It's Not About the Insurers. At Least Not Totally.
Over the past few weeks, health-care reform has morphed into "health-insurance reform." That's what the president calls it. That's what his aides call it. That, by and large, is what the actual bills contain. And that is what the public option is about.
There's a reason that health-care reform is often framed as an epic war between insurers and reformers: Insurers poll terribly. Much worse than doctors. Much worse than hospitals. Much worse than pharmaceutical companies. And their business model, particularly in the individual market, is by far the most straightforwardly malign: They compete to see who can avoid covering the people who need coverage. That cranky guy on "House" would be a whole lot less popular if the show were about his efforts to hide in the bathroom when sick patients came in.
It's easy to argue that insurers are villains. It's hard to argue that their villainy is the primary problem in health care.
There are two main problems in the health-care system: Coverage and cost. Insurers are responsible for the coverage problem in the sense that not everyone can afford their product. That's true for companies that sell TVs and fancy dinners and keyboards. But we don't care if those companies refuse to sell their products to poor people. We do care if insurers do. This problem, happily, isn't particularly hard to solve. A mixture of subsidies and regulations -- much like the mixture being considered in the current bills -- could answer the coverage question without too much trouble.
The other question is whether the private insurance industry is behind the relentless rises in cost. And here the argument begins to falter. Insurance profits are not a big slice of the system's costs. The average insurer has a 3 percent profit margin. You sometimes hear that it's administrative costs that are behind the cost problems. That's not true, as far as I can tell, and in any case, administrative costs are more about how large an insurer is than whether it's public or private.

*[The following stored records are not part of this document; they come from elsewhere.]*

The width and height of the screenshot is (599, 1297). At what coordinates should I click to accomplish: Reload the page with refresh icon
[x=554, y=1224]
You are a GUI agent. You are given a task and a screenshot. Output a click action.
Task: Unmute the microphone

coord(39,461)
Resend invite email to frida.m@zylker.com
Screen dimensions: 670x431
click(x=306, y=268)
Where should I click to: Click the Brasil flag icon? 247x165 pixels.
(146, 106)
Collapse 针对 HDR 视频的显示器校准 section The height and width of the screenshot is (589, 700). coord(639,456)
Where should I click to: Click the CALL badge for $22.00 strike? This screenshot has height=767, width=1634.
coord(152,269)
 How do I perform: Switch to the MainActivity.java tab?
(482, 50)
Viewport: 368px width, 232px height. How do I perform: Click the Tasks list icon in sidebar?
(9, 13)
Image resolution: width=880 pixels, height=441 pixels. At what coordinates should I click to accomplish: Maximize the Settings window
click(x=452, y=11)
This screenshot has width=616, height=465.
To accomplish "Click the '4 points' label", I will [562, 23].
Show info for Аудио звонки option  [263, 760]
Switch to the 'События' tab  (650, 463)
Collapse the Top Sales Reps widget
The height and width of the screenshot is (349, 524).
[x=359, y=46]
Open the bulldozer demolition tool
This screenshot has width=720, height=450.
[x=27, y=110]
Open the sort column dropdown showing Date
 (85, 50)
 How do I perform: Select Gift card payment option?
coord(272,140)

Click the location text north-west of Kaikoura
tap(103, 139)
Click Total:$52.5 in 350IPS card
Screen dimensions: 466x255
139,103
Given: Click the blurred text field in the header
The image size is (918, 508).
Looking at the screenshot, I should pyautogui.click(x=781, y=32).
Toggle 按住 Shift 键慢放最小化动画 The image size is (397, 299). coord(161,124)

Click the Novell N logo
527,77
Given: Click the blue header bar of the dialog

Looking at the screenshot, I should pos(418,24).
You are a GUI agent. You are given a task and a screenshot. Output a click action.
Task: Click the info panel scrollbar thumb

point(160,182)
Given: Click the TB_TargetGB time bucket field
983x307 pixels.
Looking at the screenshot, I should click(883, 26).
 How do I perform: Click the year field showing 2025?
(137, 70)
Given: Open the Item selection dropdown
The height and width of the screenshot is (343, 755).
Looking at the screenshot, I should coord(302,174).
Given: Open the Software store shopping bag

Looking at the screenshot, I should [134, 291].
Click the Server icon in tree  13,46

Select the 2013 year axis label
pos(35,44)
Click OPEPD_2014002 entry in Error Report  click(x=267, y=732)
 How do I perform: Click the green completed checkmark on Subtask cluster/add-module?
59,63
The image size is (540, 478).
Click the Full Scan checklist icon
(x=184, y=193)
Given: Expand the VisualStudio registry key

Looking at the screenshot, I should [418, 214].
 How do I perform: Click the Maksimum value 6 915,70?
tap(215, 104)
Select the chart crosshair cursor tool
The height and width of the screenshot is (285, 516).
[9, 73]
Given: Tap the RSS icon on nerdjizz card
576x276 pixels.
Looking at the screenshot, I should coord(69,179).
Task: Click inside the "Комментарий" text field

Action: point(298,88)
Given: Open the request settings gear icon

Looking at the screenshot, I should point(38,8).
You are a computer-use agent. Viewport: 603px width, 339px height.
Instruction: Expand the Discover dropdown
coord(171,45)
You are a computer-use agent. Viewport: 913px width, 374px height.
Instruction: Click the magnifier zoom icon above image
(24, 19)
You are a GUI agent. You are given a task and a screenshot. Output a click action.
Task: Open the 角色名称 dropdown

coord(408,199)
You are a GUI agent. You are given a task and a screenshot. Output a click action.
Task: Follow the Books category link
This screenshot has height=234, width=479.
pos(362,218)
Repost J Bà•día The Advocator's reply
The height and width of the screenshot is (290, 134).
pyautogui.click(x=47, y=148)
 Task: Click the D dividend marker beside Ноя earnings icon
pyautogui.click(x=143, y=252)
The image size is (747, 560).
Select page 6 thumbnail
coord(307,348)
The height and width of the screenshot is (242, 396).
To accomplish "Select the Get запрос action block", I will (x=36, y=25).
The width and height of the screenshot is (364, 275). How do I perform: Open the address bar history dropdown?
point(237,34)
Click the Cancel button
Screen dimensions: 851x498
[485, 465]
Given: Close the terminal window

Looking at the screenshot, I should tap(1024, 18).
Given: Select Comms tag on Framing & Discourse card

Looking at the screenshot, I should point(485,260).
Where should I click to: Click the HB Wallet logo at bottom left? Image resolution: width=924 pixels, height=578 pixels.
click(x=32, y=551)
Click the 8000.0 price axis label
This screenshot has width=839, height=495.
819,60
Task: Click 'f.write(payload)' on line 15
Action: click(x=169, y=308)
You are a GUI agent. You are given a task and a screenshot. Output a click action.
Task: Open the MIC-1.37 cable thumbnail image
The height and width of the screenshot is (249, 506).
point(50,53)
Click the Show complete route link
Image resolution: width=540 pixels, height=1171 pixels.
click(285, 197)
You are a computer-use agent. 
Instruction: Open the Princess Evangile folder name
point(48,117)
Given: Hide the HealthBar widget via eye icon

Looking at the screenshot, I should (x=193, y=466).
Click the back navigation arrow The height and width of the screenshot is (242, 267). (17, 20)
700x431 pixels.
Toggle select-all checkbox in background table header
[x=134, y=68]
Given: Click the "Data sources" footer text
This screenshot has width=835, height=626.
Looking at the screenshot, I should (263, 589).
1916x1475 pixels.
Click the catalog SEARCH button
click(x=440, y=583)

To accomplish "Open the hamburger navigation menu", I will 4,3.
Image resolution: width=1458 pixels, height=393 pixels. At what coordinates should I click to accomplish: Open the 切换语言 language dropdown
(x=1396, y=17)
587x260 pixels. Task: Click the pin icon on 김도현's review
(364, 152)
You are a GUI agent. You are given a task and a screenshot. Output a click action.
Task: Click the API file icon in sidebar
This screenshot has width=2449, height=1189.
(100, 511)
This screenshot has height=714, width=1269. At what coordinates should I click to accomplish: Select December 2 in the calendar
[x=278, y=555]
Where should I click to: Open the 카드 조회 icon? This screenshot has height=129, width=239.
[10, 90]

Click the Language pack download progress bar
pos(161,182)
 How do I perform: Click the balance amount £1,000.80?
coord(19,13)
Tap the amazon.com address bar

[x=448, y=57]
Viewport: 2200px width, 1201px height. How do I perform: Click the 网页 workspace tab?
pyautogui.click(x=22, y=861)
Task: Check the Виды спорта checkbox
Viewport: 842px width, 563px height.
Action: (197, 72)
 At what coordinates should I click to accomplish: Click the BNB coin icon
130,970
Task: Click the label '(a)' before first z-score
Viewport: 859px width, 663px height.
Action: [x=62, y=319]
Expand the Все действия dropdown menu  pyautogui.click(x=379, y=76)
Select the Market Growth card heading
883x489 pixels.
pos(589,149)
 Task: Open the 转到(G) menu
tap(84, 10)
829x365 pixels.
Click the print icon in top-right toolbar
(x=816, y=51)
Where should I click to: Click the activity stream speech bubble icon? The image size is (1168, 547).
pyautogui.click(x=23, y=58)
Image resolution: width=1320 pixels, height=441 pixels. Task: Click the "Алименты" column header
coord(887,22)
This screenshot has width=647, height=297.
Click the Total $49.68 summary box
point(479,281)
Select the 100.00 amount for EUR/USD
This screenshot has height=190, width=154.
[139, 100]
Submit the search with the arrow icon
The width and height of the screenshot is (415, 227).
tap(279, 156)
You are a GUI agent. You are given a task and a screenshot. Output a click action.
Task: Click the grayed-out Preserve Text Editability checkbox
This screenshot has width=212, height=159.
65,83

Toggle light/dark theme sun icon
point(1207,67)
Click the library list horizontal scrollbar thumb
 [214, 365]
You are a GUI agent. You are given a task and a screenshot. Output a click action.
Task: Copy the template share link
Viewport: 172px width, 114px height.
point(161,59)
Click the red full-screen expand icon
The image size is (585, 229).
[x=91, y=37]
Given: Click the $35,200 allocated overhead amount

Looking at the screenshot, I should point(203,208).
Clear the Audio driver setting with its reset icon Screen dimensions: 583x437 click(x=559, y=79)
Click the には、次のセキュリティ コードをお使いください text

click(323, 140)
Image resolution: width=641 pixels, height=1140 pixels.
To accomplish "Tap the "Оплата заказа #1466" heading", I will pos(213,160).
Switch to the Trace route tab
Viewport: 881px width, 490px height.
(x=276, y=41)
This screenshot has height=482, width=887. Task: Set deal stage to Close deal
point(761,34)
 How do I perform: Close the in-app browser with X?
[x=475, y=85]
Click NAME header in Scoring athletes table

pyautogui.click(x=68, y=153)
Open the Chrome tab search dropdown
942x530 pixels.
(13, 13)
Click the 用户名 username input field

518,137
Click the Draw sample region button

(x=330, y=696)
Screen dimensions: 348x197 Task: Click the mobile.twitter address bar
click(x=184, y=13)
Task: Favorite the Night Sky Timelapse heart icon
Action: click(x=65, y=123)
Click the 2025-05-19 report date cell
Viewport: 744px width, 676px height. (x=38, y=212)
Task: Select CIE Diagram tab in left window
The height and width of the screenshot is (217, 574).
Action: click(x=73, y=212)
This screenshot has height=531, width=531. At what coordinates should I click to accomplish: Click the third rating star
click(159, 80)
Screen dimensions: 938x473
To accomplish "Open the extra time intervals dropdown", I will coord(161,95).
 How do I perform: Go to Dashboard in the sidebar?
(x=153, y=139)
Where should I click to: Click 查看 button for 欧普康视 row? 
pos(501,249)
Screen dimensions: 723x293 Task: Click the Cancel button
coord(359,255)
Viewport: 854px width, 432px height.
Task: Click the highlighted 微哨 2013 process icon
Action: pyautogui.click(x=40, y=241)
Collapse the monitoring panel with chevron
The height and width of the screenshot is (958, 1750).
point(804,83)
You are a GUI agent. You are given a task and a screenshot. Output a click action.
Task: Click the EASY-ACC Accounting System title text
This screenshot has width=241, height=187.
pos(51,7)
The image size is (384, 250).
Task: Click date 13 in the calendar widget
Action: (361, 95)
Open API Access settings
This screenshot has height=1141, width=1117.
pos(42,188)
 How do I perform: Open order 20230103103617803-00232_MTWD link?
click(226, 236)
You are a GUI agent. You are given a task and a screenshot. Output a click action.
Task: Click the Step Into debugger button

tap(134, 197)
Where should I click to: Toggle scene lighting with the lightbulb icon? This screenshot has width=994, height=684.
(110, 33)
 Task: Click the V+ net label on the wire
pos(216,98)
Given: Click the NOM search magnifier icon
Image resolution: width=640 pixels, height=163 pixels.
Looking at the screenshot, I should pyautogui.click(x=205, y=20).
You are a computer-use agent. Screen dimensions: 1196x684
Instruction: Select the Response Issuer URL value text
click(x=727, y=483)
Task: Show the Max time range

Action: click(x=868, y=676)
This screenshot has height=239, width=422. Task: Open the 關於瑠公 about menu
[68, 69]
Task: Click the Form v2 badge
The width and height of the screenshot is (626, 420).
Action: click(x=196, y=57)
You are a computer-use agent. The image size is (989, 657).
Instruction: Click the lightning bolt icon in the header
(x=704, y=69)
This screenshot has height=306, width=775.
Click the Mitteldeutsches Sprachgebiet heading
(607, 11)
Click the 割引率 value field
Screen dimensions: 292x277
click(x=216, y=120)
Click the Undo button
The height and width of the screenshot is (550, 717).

The problem is that the really expensive things aren't controlled by insurers. Surgeries are expensive. So too are drugs. Nights in the hospital. Consultations with specialists. But those are all popular things. The way to make health care cheaper is for insurers to say "no" more often, as they did in the late '90s. It worked. Cost growth slowed sharply. There was never any convincing evidence -- that I know of, at least -- that outcomes worsened. But we hated that. So they stopped.
The public plan is not being devised to get much better at saying "no." That would just make people hate the government. The other idea, however, is not to cut the volume of procedures by refusing the least effective ones, but to cut the cost of procedures by bargaining for greater discounts. This is where single-payer has a huge and significant advantage over the American health-care system. This is where Medicare has a large advantage over private insurers. This requires a large public plan that's not limited to the small subset of people on the exchange and that can partner with Medicare to force better deals.
But you can't get that escalator to single-payer for the same reason you can't get single-payer. It might make a lot of sense. But no one can find the votes. Weirdly, though, a lot of people who have resigned themselves to the idea that single-payer is out of reach have decided that this path to single-payer isn't. I don't really understand that thinking.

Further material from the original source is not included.